Se inizialmente l'avvio e l'attivazione dei servizi essenziali delle nuove comunità montane e dell'unione di comuni determinerà certamente anche dei sacrifici, una volta a regime però tali sacrifici si tradurranno in economia di scala con benefici evidenti per le popolazioni interessate; in alcuni comuni è già stato sperimentato anche in passato positivamente il percorso della gestione associata dei servizi. Il nostro compito, attraverso questa legge, è rafforzare tale soluzione in modo da valorizzare le specificità di ciascuna realtà; com'è stato giustamente sottolineato nella relazione dei proponenti, dobbiamo avviare un percorso virtuoso che incentivi l'insediamento sia abitativo sia imprenditoriale compatibilmente con le esigenze di quei territori attraverso un protagonismo partecipativo e decisionale degli enti e delle popolazioni locali.

E' certamente una riforma complessa quella che si intende avviare con questa legge, ma noi crediamo che essa vada nella direzione giusta e che possa rivelarsi uno strumento idoneo a far uscire diversi nostri territori e i suoi abitanti dall'isolamento, favorendo quello sviluppo economico, sociale e culturale che noi tutti auspichiamo, tutto questo attraverso il rispetto rigoroso della legittima autonomia decisionale dei comuni; ciò significa che, con questa proposta di legge, va preventivamente bandita ogni pretesa di unilateralismo da parte della Regione Sarda nella pianificazione degli interventi e nella soluzione delle difficoltà che inevitabilmente potranno presentarsi.

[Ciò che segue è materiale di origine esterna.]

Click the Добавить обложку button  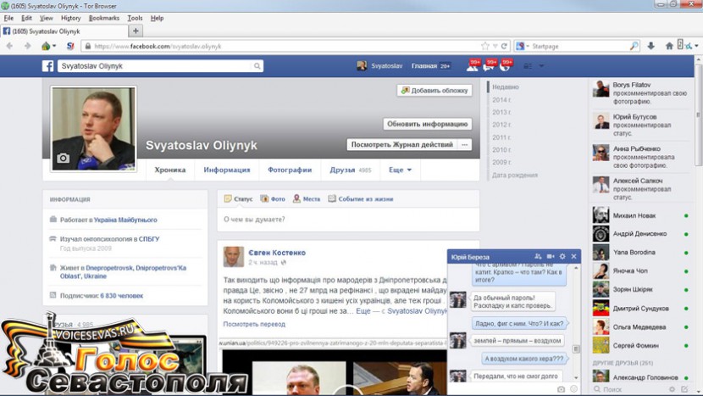click(x=434, y=90)
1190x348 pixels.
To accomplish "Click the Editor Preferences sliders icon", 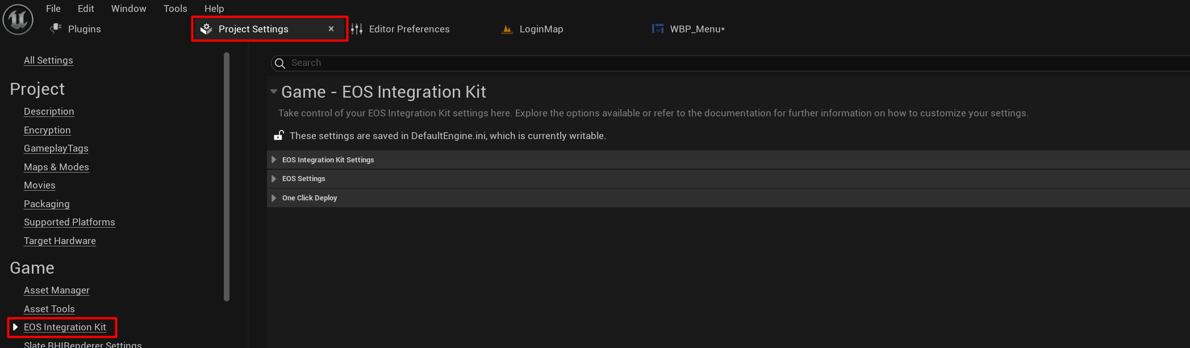I will coord(357,29).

Le finalità, ho concluso, di questa legge sono quelle di promuovere strumenti nuovi ed efficaci in grado di rafforzare coesione ed integrazione sociale tra comunità per promuovere sviluppo, innovazione e crescita delle nostre popolazioni. Lo sviluppo socio-economico nella nostra Isola è uno dei temi da perseguire per uscire dalla condizione di arretramento e di isolamento, per fare questo però diventa necessario attivare un sistema di servizi attraverso forme associative in grado di avviare un processo di consolidamento delle politiche per lo sviluppo.

Credo che questo sia un modo nuovo e fattivo per consentire al cittadino, partendo dal basso, così come ha sottolineato più volte nel suo intervento il collega Maninchedda, di poter partecipare al processo di costruzione e di programmazione locale dei nostri territori.

PRESIDENTE. E' iscritto a parlare il consigliere La Spisa. Ne ha facoltà.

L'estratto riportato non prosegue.